BFSI customer caching pattern (preview)
For the running BFSI customer's six use cases:
| Use case | Cached zone | Why |
|---|---|---|
| Support agent assist | Persona + policy bundle + escalation rules | ~30K tokens, stable per shift |
| Internal SOP search | Tool defs + retrieval rerank prompt | Stable across all queries |
| RM copilot | Persona + customer-360 schema + tool defs | Stable per RM |
| Compliance review | Reg-framework reference + drafting style guide | Stable per regulator |
| Dev productivity | (handled by Claude Code defaults) | — |
| Exec analytics | Schema + safety guardrails | Stable per dashboard |
The interview-room answer (60 sec)
"Caching is architecture, not a tip. Three decisions: where to place breakpoints — stable content first, volatile last, tool definitions inside the cached zone; what hit-rate you design for — that sets your cost model; and how cache state interacts with eval regression gates — evals run cleared-cache, latency reported at both cold and hot. For BFSI support agent assist with a 30K-token policy bundle and steady-state traffic, hit-rate of ~90% drops effective input cost roughly 5–8× vs naive uncached. The trap most teams miss is cache pollution across model versions — that's why evals must run with a deterministic cache state, not the prod state."
Cross-references
- Predecessor: Note 01 — Claude API Surface.

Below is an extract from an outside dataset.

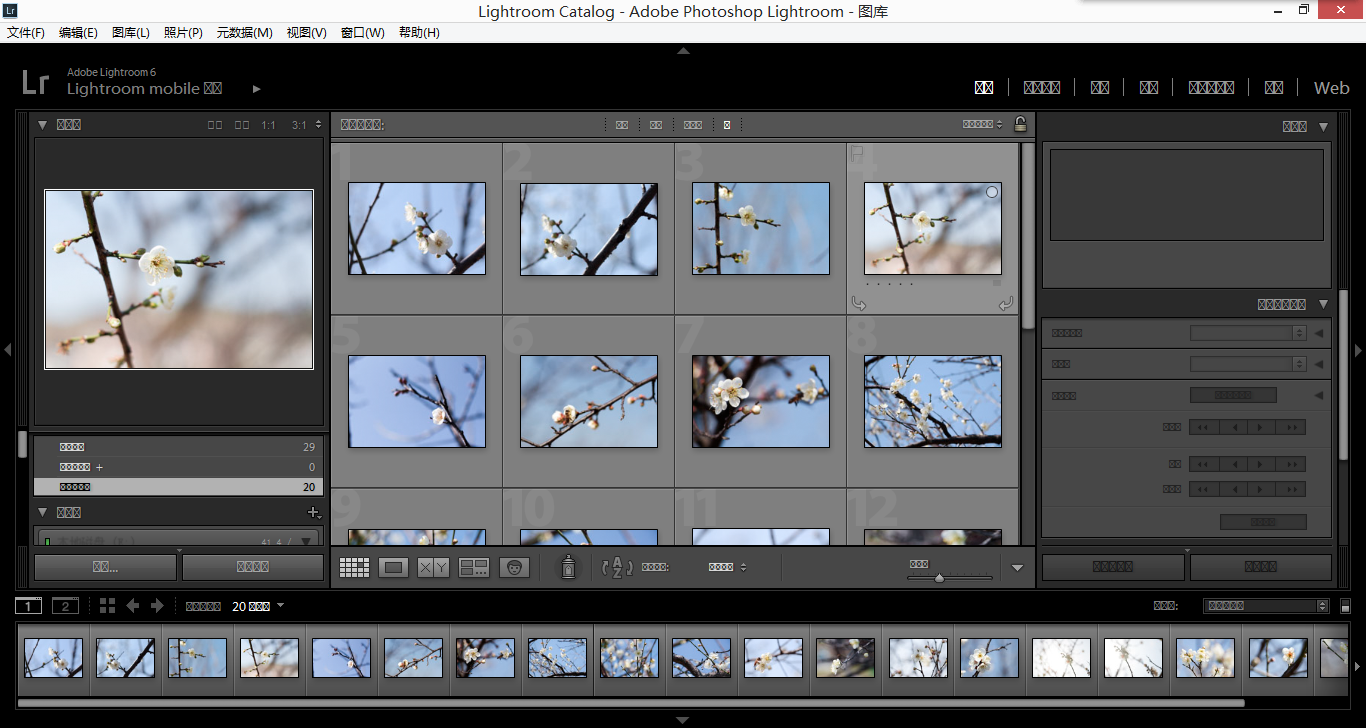This screenshot has width=1366, height=728.
Task: Open Survey view in the toolbar
Action: [x=474, y=568]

- Sibling: Note 02 — Model Selection Matrix — caching shifts the matrix.
- CodeLab: 04 — Prompt Caching.
- Drill: 02 — Whiteboard Prompt Cache ROI.
- Module 10: Cost Architecture.
Strong-Hire bar for this file
- Breakpoint placement rules reflex.
- Cost-model formula at fingertips.
- Eval implications (cache pollution + cold/hot reporting) called out without prompting.
- BFSI per-use-case caching plan defended cold.